Background information
- Born: 29 November 1780 Berlin
- Died: 13 May 1859 (aged 78) Vienna
- Instrument: Piano
- Spouse: Baron Heinrich von Pereira

= Henriette von Pereira-Arnstein =

Austrian pianist and salon-holder

Baroness Henriette von Pereira-Arnstein (29 November 1780 – 13 May 1859) was an Austrian pianist and salon-holder.

==Early life==
Henriette von Pereira-Arnstein was born in Berlin in 1780, daughter of the Viennese banker Baron Nathan von Arnstein and Baroness Fanny von Arnstein, who maintained an upper-class salon in Vienna frequented by artists, musicians, diplomats and politicians.

Henriette was educated at her parents' home, and she studied the piano with Muzio Clementi and Johann Andreas Streicher.

===Salon===
After the death of her mother in 1818, she continued her mother's salons, but on a smaller scale and less formally. They took place on Fridays and there were musical performances, including herself as pianist. Her guests included musicians Ludwig van Beethoven, Felix Mendelssohn and Franz Liszt; and poets Franz Grillparzer, Theodor Körner and Clemens Brentano. She had a strong friendship with Theodor Körner, and his song cycle Leier und Schwert ("Lyre and Sword") was written for her.

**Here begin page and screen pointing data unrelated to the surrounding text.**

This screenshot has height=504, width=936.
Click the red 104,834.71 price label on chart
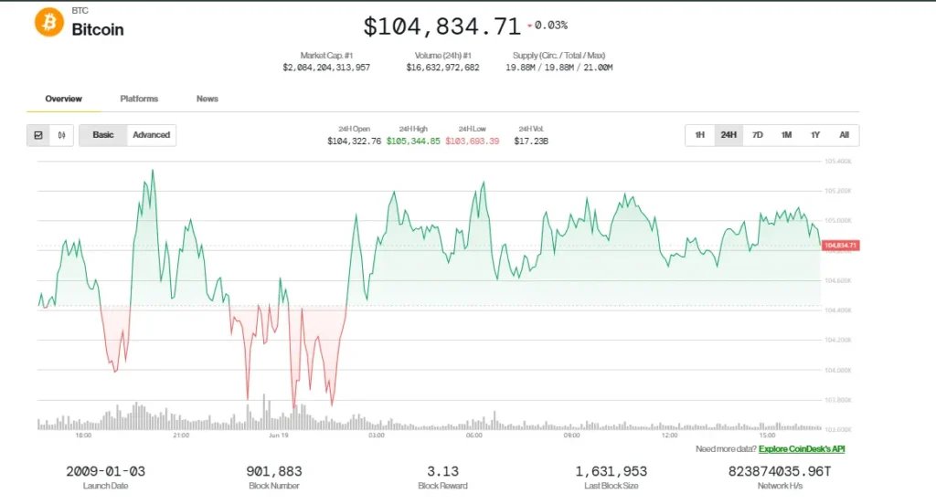click(841, 246)
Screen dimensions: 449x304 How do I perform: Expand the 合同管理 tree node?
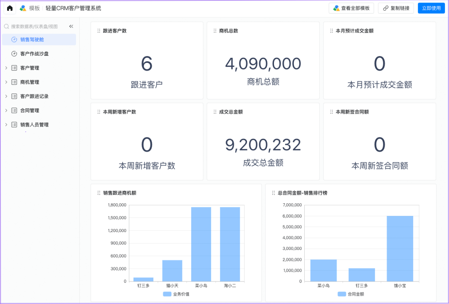click(6, 110)
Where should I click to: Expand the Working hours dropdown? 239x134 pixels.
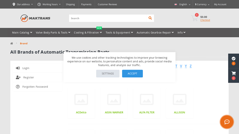click(49, 4)
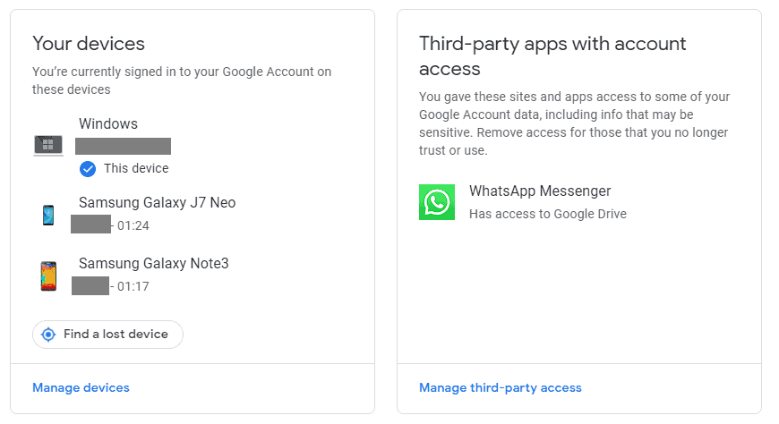779x424 pixels.
Task: Select the Galaxy Note3 phone icon
Action: (x=48, y=276)
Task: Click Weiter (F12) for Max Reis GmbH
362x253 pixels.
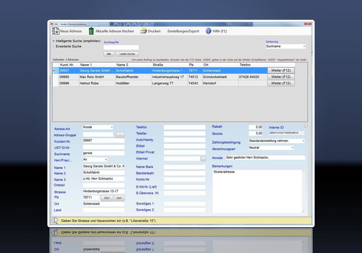Action: [x=281, y=77]
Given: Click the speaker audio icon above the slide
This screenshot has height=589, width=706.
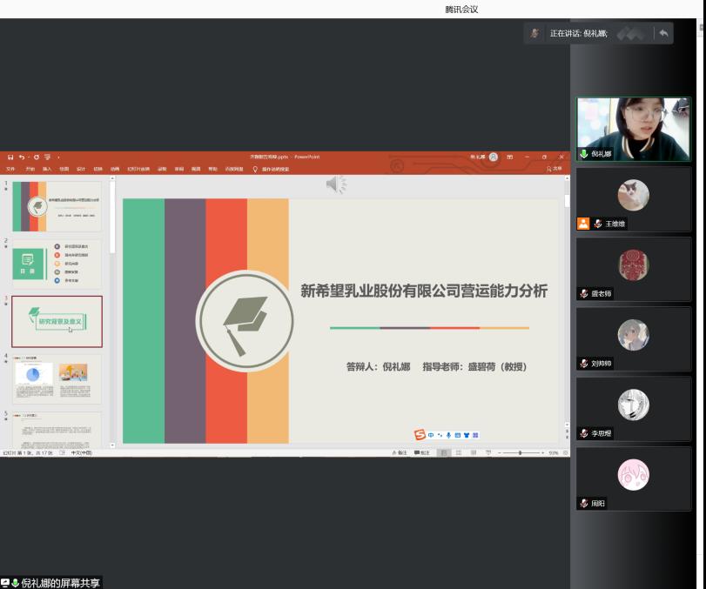Looking at the screenshot, I should pyautogui.click(x=335, y=184).
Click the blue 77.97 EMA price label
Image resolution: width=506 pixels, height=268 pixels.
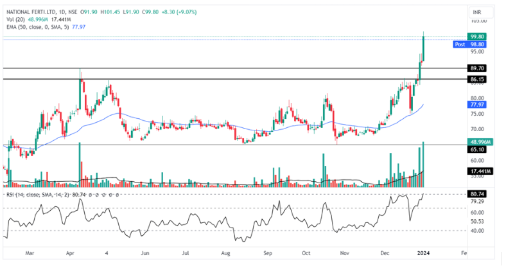(x=477, y=104)
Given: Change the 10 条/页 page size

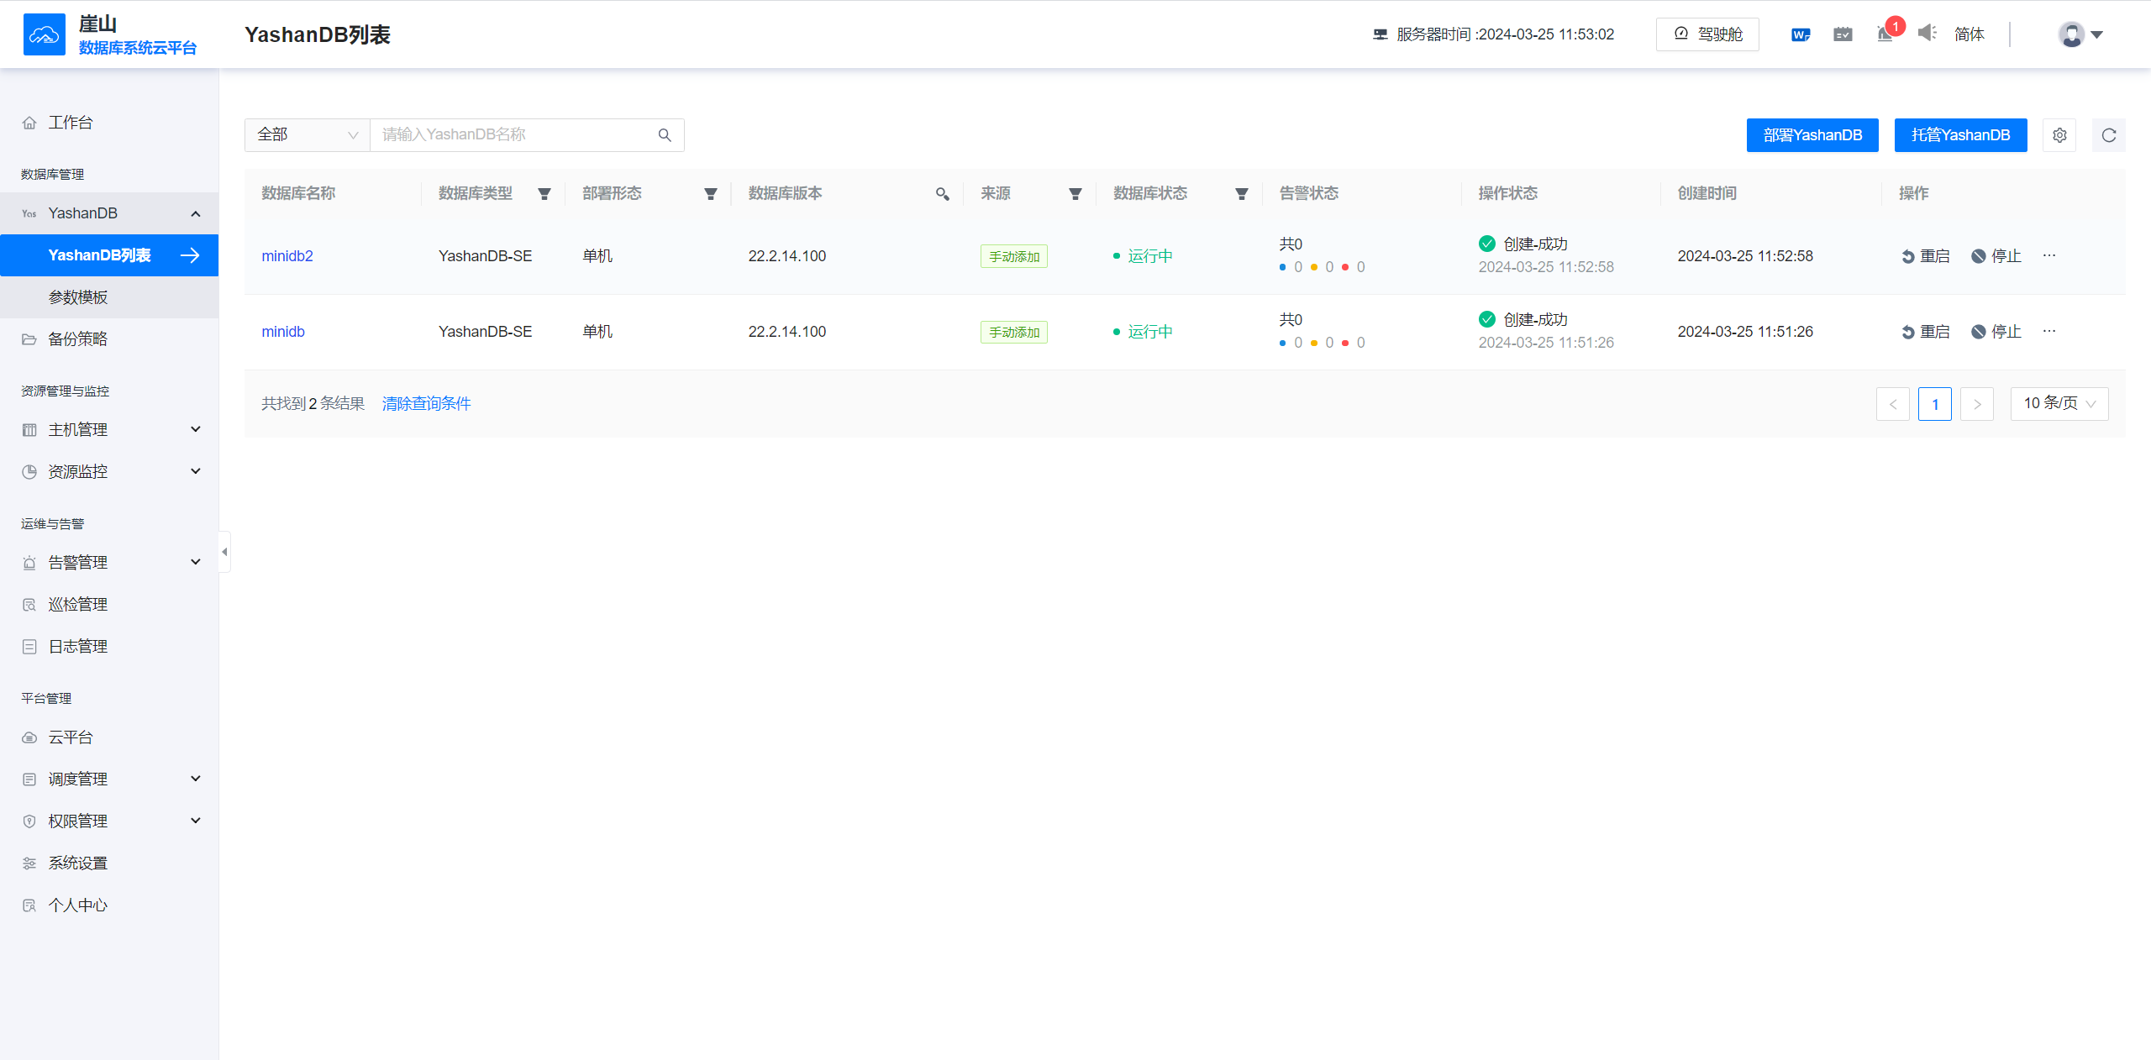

Like her mother, she was involved in many charities; she was director of the Marienspital in Baden bei Wien. She died in Vienna in 1859.

==Personal life==
In 1802, she married the banker Baron Heinrich von Pereira (1773–1835); they had three sons and a daughter. Their son Ludwig von Pereira-Arnstein (1803–1858) was a banker and a director of the state railway; he had a palace built in Vienna by Ludwig Förster.

Henriette died in Vienna on 13 May 1859.